I like Ursula K. Le Guin. She’s smart and thoughtful. She challenges western ideology, gender politics, and the role of the hero in her novels. To her great credit, she also made it okay for women to read, write, and enjoy science fiction. She’s a bigwig on the sf literary landscape with an interesting pedigree. Her father was the anthropologist who wrote the book on Ishi that probably inspired George Stewart to write his book about Ish. David Pringle includes two of her most influential novels on the 100 list (The Left Hand of Darkness and The Dispossessed), but he left off The Lathe of Heaven, which is just as good as those two.




Le Guin sees TLOH as a Taoist novel. The main character, George Orr, has the power to control reality through his dreams, but he is beholden to his unconscious to control that control, so to speak.
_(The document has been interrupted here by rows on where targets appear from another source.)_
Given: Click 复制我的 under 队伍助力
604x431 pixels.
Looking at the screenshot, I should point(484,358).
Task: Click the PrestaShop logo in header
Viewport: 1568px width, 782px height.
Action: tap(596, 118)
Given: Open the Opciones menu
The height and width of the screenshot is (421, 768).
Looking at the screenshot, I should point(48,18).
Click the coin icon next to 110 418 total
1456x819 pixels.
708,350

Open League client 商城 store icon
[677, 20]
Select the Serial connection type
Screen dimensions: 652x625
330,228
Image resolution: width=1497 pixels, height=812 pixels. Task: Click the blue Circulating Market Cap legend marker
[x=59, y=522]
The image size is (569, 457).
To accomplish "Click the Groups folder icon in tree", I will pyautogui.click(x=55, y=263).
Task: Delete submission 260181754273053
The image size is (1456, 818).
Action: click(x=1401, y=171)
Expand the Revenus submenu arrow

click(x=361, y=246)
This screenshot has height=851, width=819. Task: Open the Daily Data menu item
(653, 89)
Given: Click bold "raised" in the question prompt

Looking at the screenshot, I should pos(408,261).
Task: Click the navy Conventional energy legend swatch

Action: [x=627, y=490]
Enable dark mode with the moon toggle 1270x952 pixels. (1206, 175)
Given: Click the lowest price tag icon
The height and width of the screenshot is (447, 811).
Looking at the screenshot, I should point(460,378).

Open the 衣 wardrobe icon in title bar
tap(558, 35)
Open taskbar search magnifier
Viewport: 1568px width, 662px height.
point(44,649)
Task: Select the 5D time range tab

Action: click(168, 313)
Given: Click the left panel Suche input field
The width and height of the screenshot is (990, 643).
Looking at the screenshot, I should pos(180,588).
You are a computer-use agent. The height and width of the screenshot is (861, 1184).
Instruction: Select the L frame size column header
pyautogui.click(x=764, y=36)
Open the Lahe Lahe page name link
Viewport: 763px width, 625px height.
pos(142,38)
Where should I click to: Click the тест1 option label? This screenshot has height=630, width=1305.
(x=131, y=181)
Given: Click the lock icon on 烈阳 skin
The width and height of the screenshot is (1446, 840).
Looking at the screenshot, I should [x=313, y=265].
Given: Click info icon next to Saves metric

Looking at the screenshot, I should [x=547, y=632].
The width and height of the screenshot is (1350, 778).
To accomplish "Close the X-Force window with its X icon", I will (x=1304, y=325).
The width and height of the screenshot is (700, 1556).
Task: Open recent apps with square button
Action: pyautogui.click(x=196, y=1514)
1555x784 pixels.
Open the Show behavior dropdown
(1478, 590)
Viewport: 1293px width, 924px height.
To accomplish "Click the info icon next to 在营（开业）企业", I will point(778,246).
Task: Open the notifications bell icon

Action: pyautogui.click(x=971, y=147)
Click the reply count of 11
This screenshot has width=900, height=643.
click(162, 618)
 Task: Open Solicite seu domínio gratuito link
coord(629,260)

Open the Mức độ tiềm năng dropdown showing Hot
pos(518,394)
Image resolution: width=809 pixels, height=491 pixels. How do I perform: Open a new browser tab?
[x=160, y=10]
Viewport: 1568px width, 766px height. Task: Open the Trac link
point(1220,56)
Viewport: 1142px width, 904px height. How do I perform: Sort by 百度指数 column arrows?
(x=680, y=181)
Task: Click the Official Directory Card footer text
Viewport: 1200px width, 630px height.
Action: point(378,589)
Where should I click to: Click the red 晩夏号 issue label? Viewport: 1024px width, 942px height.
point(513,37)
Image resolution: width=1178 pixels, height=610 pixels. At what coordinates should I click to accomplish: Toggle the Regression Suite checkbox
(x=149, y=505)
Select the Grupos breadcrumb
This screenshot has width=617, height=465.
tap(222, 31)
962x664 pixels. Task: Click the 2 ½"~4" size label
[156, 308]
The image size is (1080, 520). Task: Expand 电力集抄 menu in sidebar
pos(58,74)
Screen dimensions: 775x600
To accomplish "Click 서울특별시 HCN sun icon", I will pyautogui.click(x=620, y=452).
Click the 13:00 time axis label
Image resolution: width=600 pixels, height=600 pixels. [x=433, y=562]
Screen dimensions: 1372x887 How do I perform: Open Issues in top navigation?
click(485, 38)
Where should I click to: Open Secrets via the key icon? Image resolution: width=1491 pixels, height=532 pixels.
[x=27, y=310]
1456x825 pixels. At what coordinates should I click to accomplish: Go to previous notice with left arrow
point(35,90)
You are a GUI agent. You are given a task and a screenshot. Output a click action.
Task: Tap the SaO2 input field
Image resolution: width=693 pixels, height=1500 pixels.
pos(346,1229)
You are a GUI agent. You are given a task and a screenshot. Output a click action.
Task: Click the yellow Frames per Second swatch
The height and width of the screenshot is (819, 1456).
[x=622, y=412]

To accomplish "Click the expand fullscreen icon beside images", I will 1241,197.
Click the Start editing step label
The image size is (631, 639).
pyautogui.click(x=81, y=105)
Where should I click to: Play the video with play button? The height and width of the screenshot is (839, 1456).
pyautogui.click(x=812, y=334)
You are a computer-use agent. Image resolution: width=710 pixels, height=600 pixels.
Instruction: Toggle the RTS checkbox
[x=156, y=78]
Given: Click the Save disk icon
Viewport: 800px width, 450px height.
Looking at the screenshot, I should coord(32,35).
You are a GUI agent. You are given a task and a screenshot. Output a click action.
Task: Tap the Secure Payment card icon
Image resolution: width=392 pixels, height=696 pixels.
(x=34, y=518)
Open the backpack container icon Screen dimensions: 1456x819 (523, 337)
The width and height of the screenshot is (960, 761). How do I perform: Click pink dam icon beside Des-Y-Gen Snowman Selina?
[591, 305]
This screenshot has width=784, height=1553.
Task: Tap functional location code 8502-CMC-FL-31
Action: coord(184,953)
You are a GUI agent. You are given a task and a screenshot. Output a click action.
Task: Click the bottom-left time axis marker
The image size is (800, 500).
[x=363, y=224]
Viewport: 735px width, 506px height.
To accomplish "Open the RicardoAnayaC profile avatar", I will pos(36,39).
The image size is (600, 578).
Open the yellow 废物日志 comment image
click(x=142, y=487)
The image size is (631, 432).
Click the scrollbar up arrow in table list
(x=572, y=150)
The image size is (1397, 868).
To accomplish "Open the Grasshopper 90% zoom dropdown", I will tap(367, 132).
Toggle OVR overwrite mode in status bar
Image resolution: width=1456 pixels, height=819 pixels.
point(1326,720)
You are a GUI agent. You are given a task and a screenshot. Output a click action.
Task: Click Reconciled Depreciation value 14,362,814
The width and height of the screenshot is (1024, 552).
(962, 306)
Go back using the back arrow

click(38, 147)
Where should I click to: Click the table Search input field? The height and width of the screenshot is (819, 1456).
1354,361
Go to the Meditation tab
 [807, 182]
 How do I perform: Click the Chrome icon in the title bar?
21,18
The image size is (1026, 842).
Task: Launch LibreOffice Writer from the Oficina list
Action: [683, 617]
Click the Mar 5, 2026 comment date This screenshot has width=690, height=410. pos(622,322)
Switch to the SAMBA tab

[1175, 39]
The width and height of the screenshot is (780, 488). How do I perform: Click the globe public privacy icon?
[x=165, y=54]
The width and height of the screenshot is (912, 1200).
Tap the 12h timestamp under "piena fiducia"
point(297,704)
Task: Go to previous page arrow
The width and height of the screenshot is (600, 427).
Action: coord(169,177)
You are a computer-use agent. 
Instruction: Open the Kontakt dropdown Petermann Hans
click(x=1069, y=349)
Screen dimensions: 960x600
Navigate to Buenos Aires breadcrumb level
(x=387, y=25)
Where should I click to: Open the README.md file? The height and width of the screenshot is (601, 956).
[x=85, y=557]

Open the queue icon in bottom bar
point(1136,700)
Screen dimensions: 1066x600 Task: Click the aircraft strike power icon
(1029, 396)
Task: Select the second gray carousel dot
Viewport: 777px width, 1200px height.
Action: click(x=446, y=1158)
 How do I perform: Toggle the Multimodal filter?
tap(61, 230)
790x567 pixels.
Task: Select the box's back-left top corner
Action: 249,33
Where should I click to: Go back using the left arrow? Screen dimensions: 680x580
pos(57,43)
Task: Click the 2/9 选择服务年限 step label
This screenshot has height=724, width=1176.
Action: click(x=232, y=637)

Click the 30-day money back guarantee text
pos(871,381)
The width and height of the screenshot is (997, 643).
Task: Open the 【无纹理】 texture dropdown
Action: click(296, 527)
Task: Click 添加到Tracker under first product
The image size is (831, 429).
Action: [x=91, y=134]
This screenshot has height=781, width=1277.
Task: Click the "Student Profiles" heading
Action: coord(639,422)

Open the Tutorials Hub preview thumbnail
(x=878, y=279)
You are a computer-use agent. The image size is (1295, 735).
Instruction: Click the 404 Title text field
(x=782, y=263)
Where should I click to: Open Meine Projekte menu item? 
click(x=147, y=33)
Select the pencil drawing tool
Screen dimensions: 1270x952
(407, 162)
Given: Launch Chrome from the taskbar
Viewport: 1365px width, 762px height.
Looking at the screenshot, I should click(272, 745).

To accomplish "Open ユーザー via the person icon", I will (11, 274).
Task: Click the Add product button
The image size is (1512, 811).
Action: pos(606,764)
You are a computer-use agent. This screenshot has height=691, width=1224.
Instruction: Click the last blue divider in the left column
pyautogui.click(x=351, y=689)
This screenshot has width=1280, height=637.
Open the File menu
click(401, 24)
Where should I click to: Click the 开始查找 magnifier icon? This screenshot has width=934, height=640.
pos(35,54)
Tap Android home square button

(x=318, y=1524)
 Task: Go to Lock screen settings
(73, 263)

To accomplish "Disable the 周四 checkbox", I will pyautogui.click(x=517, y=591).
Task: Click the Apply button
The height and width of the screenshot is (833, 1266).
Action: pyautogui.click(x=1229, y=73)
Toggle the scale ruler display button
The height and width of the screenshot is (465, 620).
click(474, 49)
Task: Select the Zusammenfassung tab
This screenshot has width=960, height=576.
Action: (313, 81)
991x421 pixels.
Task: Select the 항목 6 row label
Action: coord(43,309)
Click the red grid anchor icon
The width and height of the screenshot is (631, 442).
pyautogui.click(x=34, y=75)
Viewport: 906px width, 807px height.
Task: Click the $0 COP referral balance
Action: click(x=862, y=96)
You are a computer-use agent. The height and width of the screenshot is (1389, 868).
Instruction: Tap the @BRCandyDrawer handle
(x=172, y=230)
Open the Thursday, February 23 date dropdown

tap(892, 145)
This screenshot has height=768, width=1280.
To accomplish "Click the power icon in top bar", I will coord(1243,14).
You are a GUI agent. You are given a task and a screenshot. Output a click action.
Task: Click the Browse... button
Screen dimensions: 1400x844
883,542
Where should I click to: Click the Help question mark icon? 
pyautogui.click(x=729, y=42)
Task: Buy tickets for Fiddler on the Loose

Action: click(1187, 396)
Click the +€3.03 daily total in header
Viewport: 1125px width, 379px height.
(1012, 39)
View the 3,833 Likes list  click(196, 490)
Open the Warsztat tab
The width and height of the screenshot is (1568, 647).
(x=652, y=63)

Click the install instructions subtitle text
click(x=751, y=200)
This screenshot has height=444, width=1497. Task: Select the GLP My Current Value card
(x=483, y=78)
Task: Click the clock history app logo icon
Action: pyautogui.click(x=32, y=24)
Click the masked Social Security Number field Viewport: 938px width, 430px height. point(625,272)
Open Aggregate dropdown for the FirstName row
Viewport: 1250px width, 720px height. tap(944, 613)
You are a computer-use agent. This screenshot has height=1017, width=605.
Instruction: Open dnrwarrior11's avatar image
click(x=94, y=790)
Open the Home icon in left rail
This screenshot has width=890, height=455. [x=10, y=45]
He ends up being forced into “voluntary” therapy with Dr. William Haber, a dream specialist. Haber wants to be a de facto benevolent fascist. He tries to manipulate Orr’s power for the better: an end to war, racism, overpopulation, and environmental degradation. Along the way, he throws in some personal perks too--like a sweet dream institute with a swank office. But Papa Haber deserves the best for all his hard work, no? Anyway, Orr is a Taoist hero to Le Guin. He lets purpose unfold and accepts what he cannot change. Haber, on the other hand, is the Taoist antagonist: aggressive, manipulative, impatient.

In the late 70s, PBS wanted to adapt one of Le Guin’s novels for television. She was shocked when they chose TLOH for their source material because in the novel “nothing happens.” With a miniscule $250,000 budget (this is post-Star Wars remember), the end result is generally considered one of the greatest science fiction films ever made. Shown on various PBS stations until 1988, when the broadcast rights expired, the film was shelved in limbo. No one could afford the rights because of a costly licensing issue with the film’s use of the Beatles song “With A Little Help from My Friends.” PBS, in particular, gave up hope and lost track of/destroyed/dropped into a black hole the original copies of the print in their archives. But, as often happens, enter fandom.



According to WNET, the original producer of the film, The Lathe of Heaven became the most requested PBS production for viewing in PBS history. (Too bad they couldn’t show it or give it out, eh?) Well, the overwhelming call for the film caused someone to come up with a brilliant idea: switch a cover version of the Beatles’ song out with the original. But wait. There still wasn’t a copy of the film around. Luckily, some loving fan had kept a VHS copy taped from television. Now here we are in 2007 and the film is available again, and on DVD no less. The quality is actually pretty good for a VHS transfer, but the cover version of the song is only so-so. Like many great sf films, it’s flawed. But it is also recommended viewing.